What really happens: Flynn turns himself in to the S.S. and they execute him, I guess. We’re never really told one way or the other.

I was left staring at the screen with the proverbial “Wait . . . What?” look on my face. No bullets flying, no grenades going off, no stirring music? Would the ending I expected have been hokey as all get-out? Well, yeah, but it’s still what I wanted, and what I figured I was sure to get from Errol Flynn, Max Brand, and Raoul Walsh. I didn’t want some artsy “statement.”

I almost just let this one go and didn’t write about it. I’m a firm believer in the idea that you should review a book or a movie or a TV show for what it is, not what you want it to be. And to be fair, UNCERTAIN GLORY is a very well-made, well-acted movie. As a piece of cinema, it’s worth watching. But I was enormously disappointed in it.

Those of you who disagree—or agree, for that matter—feel free to let me know. Won’t bother me a bit either way.

Monday, November 03, 2025

Reviews: Fixed/Beyond the Finish - Max Brand (Frederick Faust)


After reading and enjoying the first two Dr. Kildare stories by Frederick Faust writing as Max Brand, I decided to read more of Faust’s contemporary stories. Although most famous, and justly so, as a Western author, Faust wrote all sorts of stories. “Fixed” and “Beyond the Finish” are two with sports backdrops.

“Fixed” appeared in the June 13, 1936 issue of the slick magazine COLLIER’S. As you might suspect from the title, it’s a prize fight yarn about a middleweight title bout between the champ, a young Irishman named Slam Finnegan, and the challenger, a black fighter known as “Little David” Larue. Attending the fight is a gangster Faust refers to only as “Big Bill”. Bill knows something nobody else does: Slam Finnegan is going to take a dive in the ninth round, and Bill is going to clean up on a bet he made at long odds.

Of course, fixed fights never go exactly the way they’re supposed to.
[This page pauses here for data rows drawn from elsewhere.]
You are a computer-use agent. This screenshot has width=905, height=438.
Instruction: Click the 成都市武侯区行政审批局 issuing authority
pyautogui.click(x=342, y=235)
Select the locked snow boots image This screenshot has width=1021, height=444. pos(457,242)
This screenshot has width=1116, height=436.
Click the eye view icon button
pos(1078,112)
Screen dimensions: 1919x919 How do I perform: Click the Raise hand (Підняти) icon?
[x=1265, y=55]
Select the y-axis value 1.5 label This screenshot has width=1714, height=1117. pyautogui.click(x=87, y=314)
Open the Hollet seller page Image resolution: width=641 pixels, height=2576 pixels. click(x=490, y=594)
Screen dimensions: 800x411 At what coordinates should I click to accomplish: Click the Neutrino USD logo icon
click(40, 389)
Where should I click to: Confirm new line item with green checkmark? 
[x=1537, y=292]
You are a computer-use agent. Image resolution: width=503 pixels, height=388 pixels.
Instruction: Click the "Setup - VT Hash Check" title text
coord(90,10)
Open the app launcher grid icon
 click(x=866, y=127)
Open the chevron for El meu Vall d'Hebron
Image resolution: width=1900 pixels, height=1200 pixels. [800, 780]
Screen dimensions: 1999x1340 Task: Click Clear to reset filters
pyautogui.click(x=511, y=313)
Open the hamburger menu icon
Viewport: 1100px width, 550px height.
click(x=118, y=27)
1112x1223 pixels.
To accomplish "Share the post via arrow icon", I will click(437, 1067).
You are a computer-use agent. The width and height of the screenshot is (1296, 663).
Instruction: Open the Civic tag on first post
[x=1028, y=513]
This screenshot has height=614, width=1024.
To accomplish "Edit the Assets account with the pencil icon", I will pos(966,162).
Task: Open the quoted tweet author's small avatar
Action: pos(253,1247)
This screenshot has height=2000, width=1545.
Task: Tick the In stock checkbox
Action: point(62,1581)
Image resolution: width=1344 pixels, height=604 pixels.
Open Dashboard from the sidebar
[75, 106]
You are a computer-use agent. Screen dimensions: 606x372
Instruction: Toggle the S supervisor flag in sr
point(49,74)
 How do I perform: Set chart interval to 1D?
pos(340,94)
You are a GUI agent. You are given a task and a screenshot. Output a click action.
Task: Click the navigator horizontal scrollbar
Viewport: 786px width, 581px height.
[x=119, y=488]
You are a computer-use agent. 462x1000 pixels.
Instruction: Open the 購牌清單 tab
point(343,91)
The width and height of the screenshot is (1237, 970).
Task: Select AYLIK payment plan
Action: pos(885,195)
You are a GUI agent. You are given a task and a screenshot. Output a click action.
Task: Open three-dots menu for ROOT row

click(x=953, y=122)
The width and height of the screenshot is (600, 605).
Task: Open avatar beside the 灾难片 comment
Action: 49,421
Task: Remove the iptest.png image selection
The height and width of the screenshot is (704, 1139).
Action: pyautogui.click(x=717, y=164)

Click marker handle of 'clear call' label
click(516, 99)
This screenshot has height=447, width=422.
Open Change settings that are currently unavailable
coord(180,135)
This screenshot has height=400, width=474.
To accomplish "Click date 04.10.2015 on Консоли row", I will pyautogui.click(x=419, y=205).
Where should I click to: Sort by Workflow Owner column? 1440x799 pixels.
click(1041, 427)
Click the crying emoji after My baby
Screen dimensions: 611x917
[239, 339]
We all know that from the movies we’ve seen and the boxing yarns we’ve read. Sometimes the fix works, and sometimes it doesn’t. I won’t say which way it turns out here, but the fun for the reader is in the getting there, and Faust makes it fun, indeed, with lots of great dialogue between Big Bill, his lackey who attends the fight with him, other crooks and gamblers, and a beautiful girl who’s also ringside. You knew there had to be a beautiful girl, right? It’s fast and colorful and with more plot would have made a great movie with, say, Eugene Pallette as Big Bill, Joel McCrea as Slam Finnegan, and maybe Jean Arthur as the girl. I can’t help but see this stuff in my head.


“Beyond the Finish” also appeared in COLLIER’S, in the March 24, 1934 issue. With that title, it’s got to be a horse racing story. The protagonist is a young man who, after being orphaned, goes to live with his cousin, a wealthy horse breeder and trainer in Virginia. He becomes an excellent rider and is picked by his cousin to ride a new horse in the big steeplechase race. But there’s something shady going on, hijinks among horsey high society, if you will, and our hero winds up with quite a conflict going on, complicated (as these things always are) by the involvement of a beautiful young woman. Given all that, it’s not surprising that this story reminded me a little of a Dick Francis yarn, although it’s nowhere nearly as hardboiled and crime-oriented as Francis’s work. But Faust does a great job with the characters and the race itself, and he had me eager to find out what was going to happen next.